— WHAT YOU SHOULD DO —
Continue the Python code that scores generated text against the original texts, starting right after its last line.

— SELECTION —

######

This cell reads in pre-generated text for several models, and calculates the similarity between the generated text and a set of original texts. It skips any text that does not meet certain criteria and outputs the average similarity score for each model.

In [None]:
generated_text_path = "./generated_text_2/"
generated_text_files = [f for f in os.listdir(generated_text_path) if f.endswith(".csv")]
prompt_length = 70

for generated_text_file in generated_text_files:
    print(f"---------------------------------")
    print(f"Processing {generated_text_file}")

    generated_df = pd.read_csv(f"{generated_text_path}/{generated_text_file}")
    similarity_scores = []
    length_diffs = []
    exact_matches = []
    original_sentences = []
    generated_sentences = []
    repetitions = []
    
    for (original_text, generated_text) in tqdm(zip(generated_df['text'], generated_df['promptLength70_numBeams1']), total=len(generated_df.index)):
        original_tokens = tokenizer(original_text, return_tensors="pt").to(device)
        generated_tokens = tokenizer(generated_text, return_tensors="pt").to(device)
    
        sim_score, length_diff, original_sentence, generated_sentence = approximated_matching(original_text, generated_text, original_tokens, prompt_length)

######

Dataset rows
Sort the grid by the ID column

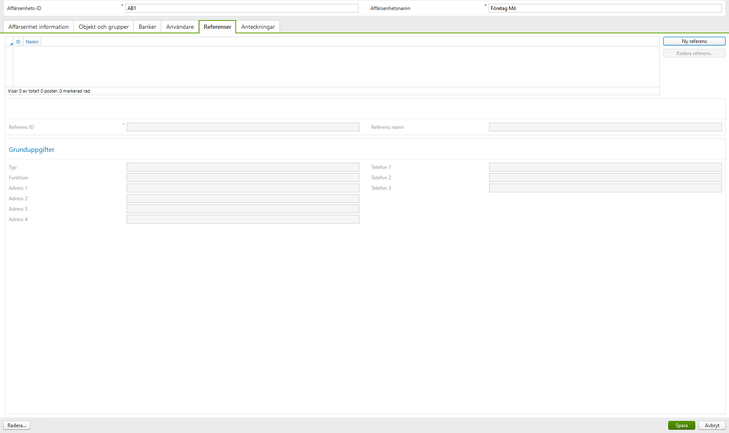pyautogui.click(x=18, y=41)
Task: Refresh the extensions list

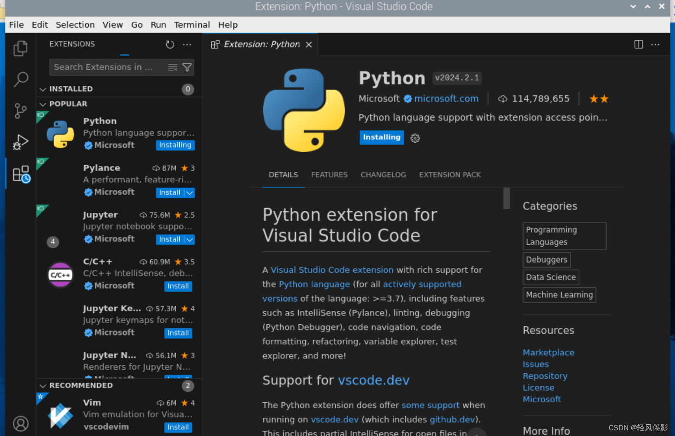Action: [x=170, y=44]
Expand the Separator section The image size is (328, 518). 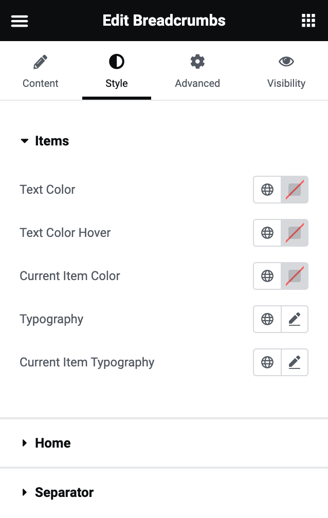coord(58,492)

######

— ANSWER FOR THIS EXERCISE —
        exact_match = exact_matching(original_tokens, generated_tokens, prompt_length)
        has_rep = has_repetition(generated_sentence)
                
        similarity_scores.append(sim_score.cpu().item())
        exact_matches.append(exact_match)
        length_diffs.append(length_diff)
        original_sentences.append(original_sentence)
        generated_sentences.append(generated_sentence)
        repetitions.append(has_rep)
        
    generated_df['similarity_score'] = similarity_scores
    generated_df['exact_match'] = exact_matches
    generated_df['length_diff'] = length_diffs
    generated_df['original_sentence'] = original_sentences
    generated_df['generated_sentence'] = generated_sentences
    generated_df['has_repetition'] = repetitions
        
    generated_df.to_csv(f"./metrics/metrics_{generated_text_file}", index=False)